L'article 798 nous a donné l'exemple d'un élargissement provisoire qui peut être obtenu pendant l'instance en nullité au moyen de certaines conditions. L'article 800 nous montrera quelles sont les causes qui donnent lieu à une demande en élargissement. Les articles 801, 802, 803 et 804 seront expliqués avec l'article 800.

Art. 800. Le débiteur légalement incarcéré obtiendra son élargissement : 1o par le consentement du créancier qui l'a fait incarcérer et des recommandants, s'il y en a ; 2o par le paiement ou la consignation des sommes dues tant au créancier qui a fait emprisonner qu'aux recommandants, des intérêts échus, des frais liquidés, de ceux d'emprisonnement et de la restitution des aliments consignés ; — 3° par le bénéfice de cession; 4° à défaut par les créanciers d'avoir consigné d'avance les aliments; 5° et enfin, si le débiteur a commencé sa soixante-dixième année, et si, dans ce dernier cas, il n'est pas stellionataire. »>

1° Par le consentement du créancier et des recommandants, s'il y en a. Dans quelle forme ce consentement doit-il être donné? L'article 801 s'est expliqué sur ce point :

« Art. 801. Le consentement à la sortie du débiteur pourra être donné soit devant notaire, soit sur le registre d'écrou. »
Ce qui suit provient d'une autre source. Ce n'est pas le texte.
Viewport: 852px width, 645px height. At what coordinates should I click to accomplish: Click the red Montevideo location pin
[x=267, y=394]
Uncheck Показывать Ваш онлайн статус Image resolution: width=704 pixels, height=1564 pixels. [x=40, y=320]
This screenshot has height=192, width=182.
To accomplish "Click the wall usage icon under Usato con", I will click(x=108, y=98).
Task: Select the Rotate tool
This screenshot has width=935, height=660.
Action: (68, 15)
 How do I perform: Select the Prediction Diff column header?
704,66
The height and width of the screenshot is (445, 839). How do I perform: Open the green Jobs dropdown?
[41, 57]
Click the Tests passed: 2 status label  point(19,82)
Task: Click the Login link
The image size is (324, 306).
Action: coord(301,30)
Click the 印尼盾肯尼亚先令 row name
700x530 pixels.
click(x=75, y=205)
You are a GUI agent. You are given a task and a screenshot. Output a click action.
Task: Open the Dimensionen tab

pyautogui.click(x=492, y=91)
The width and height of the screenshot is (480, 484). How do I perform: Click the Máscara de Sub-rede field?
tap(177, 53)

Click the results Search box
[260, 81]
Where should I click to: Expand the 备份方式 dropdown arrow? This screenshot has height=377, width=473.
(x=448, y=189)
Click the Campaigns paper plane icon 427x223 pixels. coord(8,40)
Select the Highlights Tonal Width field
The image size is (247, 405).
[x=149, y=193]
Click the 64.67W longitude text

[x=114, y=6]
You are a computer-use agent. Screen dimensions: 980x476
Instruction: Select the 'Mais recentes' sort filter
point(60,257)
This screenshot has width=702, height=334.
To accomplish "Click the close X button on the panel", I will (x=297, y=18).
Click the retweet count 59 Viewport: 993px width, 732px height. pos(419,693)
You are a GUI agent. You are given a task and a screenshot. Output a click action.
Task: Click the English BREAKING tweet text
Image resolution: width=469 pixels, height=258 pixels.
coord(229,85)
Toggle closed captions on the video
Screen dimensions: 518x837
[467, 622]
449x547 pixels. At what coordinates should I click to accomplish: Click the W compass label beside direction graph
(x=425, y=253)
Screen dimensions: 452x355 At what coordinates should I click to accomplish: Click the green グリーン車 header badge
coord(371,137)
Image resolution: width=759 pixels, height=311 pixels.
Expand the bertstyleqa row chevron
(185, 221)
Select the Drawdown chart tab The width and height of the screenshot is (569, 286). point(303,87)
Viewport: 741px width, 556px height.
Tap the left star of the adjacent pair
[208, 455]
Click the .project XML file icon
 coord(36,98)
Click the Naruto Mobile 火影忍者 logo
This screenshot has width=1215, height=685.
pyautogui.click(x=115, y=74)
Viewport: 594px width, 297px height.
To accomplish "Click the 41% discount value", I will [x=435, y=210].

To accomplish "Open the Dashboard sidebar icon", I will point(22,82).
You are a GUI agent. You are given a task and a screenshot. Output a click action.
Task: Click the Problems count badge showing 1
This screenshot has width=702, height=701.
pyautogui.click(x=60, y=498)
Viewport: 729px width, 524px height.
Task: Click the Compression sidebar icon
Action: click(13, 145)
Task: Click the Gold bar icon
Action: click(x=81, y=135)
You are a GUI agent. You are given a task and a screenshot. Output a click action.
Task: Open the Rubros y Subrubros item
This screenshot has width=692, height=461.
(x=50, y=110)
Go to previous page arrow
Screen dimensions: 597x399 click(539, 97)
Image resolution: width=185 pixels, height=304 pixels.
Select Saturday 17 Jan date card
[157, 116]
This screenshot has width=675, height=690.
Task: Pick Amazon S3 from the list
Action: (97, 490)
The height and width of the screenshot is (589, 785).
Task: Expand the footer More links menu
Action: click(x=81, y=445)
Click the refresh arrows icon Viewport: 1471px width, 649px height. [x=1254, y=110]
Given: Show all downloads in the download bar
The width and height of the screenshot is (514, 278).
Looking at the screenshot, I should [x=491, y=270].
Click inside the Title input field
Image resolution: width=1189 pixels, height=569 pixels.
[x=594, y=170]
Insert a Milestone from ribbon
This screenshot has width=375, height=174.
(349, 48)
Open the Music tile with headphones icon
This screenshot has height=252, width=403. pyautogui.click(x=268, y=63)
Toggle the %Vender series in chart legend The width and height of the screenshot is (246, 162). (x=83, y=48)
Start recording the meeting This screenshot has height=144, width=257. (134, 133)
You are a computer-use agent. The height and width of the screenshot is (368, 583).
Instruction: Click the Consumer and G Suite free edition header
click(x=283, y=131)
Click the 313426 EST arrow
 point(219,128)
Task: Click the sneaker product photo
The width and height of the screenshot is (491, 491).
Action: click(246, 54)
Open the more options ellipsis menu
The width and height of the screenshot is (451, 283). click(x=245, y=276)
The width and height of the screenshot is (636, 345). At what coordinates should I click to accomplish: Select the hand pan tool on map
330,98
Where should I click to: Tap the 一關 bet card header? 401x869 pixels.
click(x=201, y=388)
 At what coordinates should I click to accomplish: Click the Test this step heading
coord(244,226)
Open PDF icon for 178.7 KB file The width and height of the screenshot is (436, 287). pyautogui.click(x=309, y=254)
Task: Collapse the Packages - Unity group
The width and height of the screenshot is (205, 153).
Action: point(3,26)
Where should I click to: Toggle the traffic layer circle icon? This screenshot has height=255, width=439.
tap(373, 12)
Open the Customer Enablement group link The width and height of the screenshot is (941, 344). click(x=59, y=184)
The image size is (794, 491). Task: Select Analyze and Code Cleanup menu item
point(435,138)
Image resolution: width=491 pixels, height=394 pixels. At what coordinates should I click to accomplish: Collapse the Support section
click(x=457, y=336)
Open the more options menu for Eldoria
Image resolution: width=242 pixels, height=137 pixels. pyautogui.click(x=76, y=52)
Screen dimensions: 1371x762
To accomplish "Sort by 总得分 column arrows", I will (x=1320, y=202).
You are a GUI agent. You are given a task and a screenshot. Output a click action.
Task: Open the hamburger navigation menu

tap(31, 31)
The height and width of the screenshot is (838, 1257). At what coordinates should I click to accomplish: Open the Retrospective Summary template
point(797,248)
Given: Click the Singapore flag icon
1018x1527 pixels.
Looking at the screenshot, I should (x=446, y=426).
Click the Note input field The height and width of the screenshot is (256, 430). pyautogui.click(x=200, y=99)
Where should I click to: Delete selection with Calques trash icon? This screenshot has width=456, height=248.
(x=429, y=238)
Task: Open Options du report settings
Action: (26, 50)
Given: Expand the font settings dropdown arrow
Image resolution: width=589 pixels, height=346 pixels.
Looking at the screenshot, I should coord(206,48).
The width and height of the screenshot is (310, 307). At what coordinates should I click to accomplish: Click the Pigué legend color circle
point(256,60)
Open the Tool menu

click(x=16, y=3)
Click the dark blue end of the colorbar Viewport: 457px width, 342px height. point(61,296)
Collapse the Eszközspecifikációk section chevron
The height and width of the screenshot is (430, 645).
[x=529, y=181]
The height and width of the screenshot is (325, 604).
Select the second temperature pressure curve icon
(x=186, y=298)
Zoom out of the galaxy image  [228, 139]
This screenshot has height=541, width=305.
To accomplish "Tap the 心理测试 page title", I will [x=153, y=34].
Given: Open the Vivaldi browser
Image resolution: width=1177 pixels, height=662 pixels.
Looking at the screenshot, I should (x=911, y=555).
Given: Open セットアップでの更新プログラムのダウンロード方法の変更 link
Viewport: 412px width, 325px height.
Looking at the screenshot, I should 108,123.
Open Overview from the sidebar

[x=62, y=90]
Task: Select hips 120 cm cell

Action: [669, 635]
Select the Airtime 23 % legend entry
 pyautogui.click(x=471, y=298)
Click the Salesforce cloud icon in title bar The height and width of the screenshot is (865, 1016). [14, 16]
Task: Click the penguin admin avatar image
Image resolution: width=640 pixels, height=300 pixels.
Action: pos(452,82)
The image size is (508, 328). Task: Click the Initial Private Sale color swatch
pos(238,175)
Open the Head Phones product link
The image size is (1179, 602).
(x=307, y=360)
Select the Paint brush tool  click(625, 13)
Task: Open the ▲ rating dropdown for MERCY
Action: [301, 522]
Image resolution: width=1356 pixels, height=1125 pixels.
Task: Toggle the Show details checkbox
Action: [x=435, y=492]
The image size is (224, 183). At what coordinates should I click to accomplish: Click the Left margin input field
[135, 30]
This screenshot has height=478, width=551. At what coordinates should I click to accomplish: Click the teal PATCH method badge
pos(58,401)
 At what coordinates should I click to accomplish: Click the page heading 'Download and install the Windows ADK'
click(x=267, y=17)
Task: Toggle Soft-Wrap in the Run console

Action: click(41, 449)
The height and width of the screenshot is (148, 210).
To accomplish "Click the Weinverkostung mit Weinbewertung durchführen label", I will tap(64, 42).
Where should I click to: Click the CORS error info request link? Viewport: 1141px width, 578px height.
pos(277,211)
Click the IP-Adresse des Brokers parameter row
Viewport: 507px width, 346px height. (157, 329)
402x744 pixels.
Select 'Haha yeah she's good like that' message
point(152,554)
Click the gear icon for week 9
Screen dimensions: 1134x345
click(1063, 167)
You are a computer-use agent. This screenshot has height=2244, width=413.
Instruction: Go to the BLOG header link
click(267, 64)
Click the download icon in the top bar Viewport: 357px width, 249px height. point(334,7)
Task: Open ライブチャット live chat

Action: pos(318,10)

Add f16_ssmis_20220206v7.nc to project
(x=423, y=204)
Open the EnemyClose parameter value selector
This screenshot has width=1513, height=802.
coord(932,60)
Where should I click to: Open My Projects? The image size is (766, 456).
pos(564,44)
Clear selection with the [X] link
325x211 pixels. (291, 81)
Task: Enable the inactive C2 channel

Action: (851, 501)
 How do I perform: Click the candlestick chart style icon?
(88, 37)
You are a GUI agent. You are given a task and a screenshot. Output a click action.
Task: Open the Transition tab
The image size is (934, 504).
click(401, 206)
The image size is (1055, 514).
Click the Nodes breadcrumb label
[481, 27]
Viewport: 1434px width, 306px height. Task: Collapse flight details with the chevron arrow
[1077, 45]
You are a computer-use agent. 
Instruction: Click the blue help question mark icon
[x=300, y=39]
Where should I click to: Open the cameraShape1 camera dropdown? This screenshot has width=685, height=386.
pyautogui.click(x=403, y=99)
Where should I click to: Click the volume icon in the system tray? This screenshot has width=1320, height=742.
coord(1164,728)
Le geôlier pourrait aussi mettre le débiteur en liberté, sur la représentation d'un jugement qui donnerait acte au débiteur du consentement du créancier incarcérateur et des recommandants, s'il y en a. Mais le geôlier n'est pas tenu d'ajouter foi à l'acte sous seing privé portant consentement du créancier, et qui, peut-être, n'émane pas de lui.

2o Par le paiement ou la consignation des sommes dues..., etc. Cette disposition a été modifiée par l'article 24 de la loi du 17 avril 1832, qui a singulièrement adouci la position du débiteur ; cet article est ainsi conçu : « Le débiteur, si la « contrainte par corps n'a pas été prononcée pour dette commerciale, obtiendra son « élargissement en payant ou consignant le tiers du principal de la dette et de « ses accessoires, et en donnant pour le surplus une caution acceptée par le « créancier, ou reçue par le tribunal civil dans le ressort duquel le débiteur « sera détenu. » Et l'art. 25 ajoute : « La caution sera tenue de s'obliger soli« dairement avec le débiteur, à payer, dans un délai qui ne pourra excéder une «< année, les deux tiers qui resteront dus. » Cette disposition, qui permet au débiteur de sortir de prison moyennant la consignation du tiers seulement de la dette principale et de ses accessoires, nous présente une dérogation notable au principe de l'indivisibilité du paiement de la dette entre le créancier et le débiteur (art. 1244 du Code Nap., 1er alinéa). L'article 1244, 2° alinéa, permet, il est vrai, aux tribunaux, en usant de ce pouvoir avec une grande réserve, d'accorder des délais pour le paiement, et, suivant l'interprétation générale, de fractionner la dette en divers paiements. Mais nous avons vu sur l'article 122 du Code de procédure que ces délais ne pouvaient être accordés que par un jugement (V. n° 256).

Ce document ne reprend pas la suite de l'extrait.